Total confusion then reigned in Morocco, where the liner Massilia had just

arrived from Bordeaux loaded with former ministers, members of Parliament,

and other VIPs because the government had decided to move itself, along with

the two chambers, to North Africa. Several of these members of Parliament -

among them Edouard Daladier and Pierre Mendes France - were then accused of

abandoning their post and were arrested on their arrival by General Charles

Nogues, the resident-general, on orders of the Petain government.



Fortunately Jean Perrin, who also arrived on the Massilia, had not been

bothered. Gorodetzky confided in him; there evidently was no longer any

question of transferring the uranium to England, and it became more and more

difficult to prevent the existence of this cumbersome stockpile from

becoming common knowledge in Casablanca. The Moroccan dockworkers already

had found the unexpected weight of the crates and barrels suspicious, and a

radiologist from Casablanca who had been notified - heaven knows how -

urgently wanted to put his hands on the stockpile and hide it in his cellar.
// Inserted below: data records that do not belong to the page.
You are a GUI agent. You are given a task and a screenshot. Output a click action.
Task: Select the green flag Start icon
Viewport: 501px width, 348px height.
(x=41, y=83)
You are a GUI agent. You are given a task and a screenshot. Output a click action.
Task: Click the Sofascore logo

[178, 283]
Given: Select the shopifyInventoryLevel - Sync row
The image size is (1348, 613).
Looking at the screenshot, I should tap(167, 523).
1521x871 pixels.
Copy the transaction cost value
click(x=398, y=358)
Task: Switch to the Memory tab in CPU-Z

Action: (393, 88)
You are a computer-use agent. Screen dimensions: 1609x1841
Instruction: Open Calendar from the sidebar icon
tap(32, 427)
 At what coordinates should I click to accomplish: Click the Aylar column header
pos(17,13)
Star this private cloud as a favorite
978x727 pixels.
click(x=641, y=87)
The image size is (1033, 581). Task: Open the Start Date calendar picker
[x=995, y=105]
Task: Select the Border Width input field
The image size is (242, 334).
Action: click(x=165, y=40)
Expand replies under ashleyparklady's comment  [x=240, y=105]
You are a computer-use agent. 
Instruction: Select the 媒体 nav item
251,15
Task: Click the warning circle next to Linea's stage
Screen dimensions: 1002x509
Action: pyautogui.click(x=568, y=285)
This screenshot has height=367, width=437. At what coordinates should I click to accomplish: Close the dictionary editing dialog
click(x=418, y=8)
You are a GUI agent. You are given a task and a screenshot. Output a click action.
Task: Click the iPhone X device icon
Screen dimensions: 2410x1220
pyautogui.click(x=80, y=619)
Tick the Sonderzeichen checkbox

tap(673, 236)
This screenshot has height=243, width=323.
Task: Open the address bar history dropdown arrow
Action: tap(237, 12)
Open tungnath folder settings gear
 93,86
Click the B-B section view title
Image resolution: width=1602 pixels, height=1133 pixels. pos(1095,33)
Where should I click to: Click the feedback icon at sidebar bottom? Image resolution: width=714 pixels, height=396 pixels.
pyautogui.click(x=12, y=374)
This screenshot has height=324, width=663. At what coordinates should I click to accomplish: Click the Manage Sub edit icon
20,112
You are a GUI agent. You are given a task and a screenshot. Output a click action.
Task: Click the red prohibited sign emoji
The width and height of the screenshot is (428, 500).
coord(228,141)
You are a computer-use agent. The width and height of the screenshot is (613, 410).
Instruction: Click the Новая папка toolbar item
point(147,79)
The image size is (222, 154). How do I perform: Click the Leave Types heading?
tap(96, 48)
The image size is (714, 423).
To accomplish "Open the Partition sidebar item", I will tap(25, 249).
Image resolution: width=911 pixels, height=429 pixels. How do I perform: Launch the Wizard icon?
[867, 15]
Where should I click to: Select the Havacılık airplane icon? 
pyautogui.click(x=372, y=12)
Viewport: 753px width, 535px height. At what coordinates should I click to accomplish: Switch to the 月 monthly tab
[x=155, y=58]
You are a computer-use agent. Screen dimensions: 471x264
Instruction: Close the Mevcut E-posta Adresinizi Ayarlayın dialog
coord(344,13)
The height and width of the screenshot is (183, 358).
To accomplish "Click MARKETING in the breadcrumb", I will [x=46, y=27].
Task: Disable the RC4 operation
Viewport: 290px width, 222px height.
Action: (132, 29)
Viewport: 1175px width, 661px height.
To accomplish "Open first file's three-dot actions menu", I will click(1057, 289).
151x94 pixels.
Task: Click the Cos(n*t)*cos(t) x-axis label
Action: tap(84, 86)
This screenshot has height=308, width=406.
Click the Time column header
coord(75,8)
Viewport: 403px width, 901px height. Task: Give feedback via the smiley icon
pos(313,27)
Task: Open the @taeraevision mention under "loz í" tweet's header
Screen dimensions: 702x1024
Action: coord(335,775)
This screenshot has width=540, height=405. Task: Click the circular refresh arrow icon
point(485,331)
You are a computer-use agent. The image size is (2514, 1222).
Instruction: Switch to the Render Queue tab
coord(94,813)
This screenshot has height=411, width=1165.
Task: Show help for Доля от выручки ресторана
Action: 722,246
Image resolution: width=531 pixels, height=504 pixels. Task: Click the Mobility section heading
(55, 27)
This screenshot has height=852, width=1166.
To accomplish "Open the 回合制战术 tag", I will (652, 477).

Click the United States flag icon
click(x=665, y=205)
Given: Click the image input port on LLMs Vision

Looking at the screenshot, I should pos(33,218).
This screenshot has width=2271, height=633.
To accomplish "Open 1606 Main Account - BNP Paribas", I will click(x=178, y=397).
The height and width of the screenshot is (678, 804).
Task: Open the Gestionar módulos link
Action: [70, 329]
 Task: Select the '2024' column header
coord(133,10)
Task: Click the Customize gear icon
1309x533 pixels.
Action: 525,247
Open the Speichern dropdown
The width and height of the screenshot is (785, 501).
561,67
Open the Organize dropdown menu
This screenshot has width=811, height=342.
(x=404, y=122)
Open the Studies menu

Jean Perrin entrusted the documents to Jean Marçais, director of the

Moroccan Scientific Institute in Rabat. Marçais put Gorodetzky in touch with

the Division of Mines and Geology of the protectorate and its director,

Jacques Bondon, then a young state mining engineer, another modest fellow

who kept the secret of his role (along with his colleague from the

Scientific Institute) until I interrogated them recently. Bondon,

understanding the importance of his task, had the heavy crates and barrels

transported by night from Casablanca to the mine of Khouribga of the

Moroccan Office of Phosphates by the "phosphate train," which returned empty

from the port to the mine.

A few days later the entire stock was placed at the end of an abandoned mine

shaft and the tunnel was walled up. Finally, in order to cover up

effectively all traces of the operation in case anyone should start to ask

indiscreet questions, Bondon, still in the greatest secrecy, drew up a new

plan of the mine - and the mine shaft in question disappeared.



Thus we owe to the devotion and discretion of Gorodetzky, Jean Perrin,

Marçais, and Bondon the crucial rescue of this uranium, which remained

hidden from July 1940 until the beginning of 1946 in a mine belonging to the

Moroccan state without any local or Allied official ever knowing about it.

<END QUOTE>



But that that was "old Europe" (to quote Don Rumsfeld).

Things are different today :-)

(....actually, that's really true, with Tony Blair in the UK at least...)



 Jaro

^^^^^^^^^^^^^^^^^^^^^







-----Original Message-----

From: owner-radsafe@list.vanderbilt.edu

[mailto:owner-radsafe@list.vanderbilt.edu]On Behalf Of

RuthWeiner@AOL.COM

Sent: Monday, May 17, 2004 4:24 PM

To: "Stabin, Michael"; radsafe@list.vanderbilt.edu

Subject: RE: Kerry on Yucca Mt. and politics



<snip>

Would that the White House incumbent had been intelligent enough, or honest

enough, to question his own positions on those centrifuge tubes, uranium

purchases, and weapons of mass destruction, for example.

<snip>

 I would rather have a President who listens and is capable of changing his

mind than one who stubbornly sticks to falsehoods and deceptions.